Your instructions: Could you rename "screenshot" to "capture" in the records, starting at the line that has "I want to click" and continuing through the end of the records, with everything else left unchanged? Leave the pictures out of your answer.

Given records:
══════

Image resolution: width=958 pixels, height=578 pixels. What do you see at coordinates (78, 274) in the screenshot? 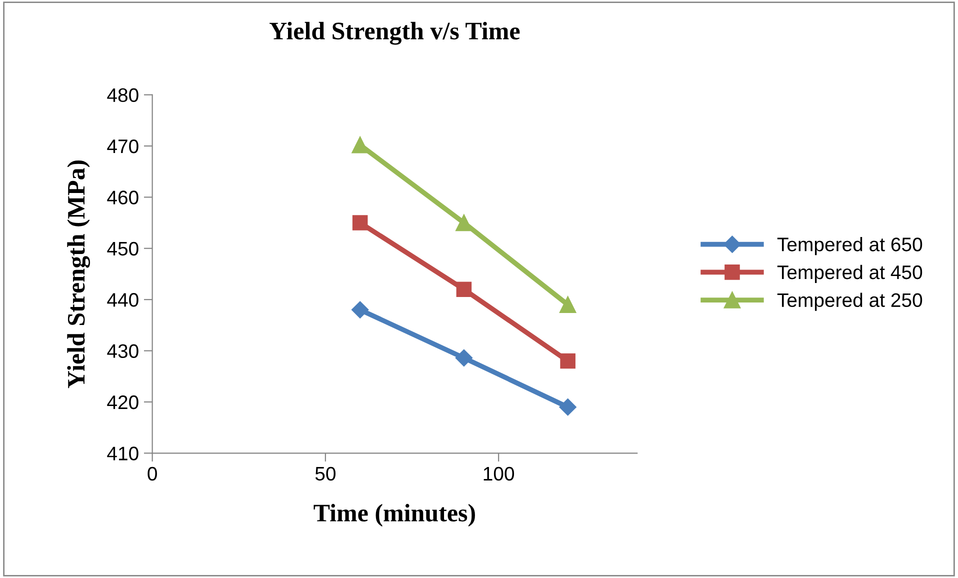
I see `y-axis-title: Yield Strength (MPa)` at bounding box center [78, 274].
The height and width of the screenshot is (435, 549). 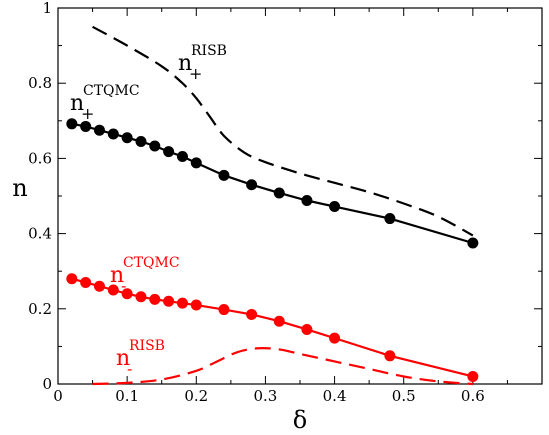 What do you see at coordinates (105, 103) in the screenshot?
I see `series-label-n-ctqmc: n+ CTQMC` at bounding box center [105, 103].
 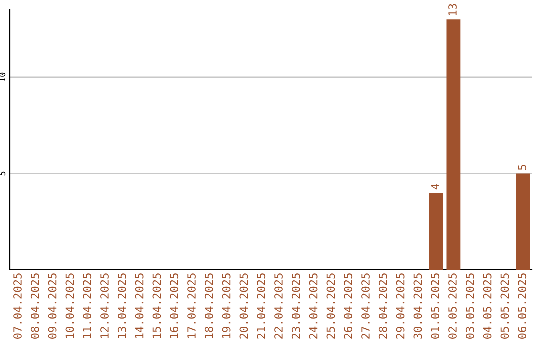 I want to click on x-tick-label: 09.04.2025, so click(x=52, y=306).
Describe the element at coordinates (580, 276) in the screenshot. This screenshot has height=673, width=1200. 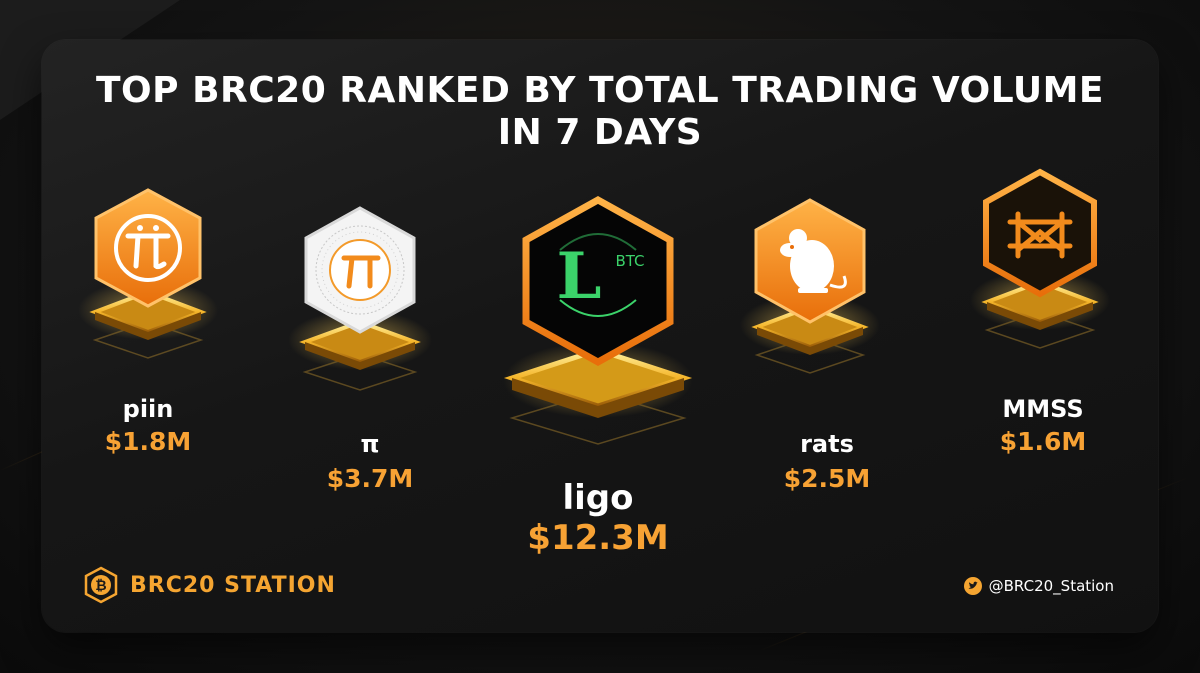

══════

Result of this exercise:
  I want to click on x-tick-label: 09.04.2025, so click(x=52, y=306).
Describe the element at coordinates (580, 276) in the capture. This capture has height=673, width=1200. 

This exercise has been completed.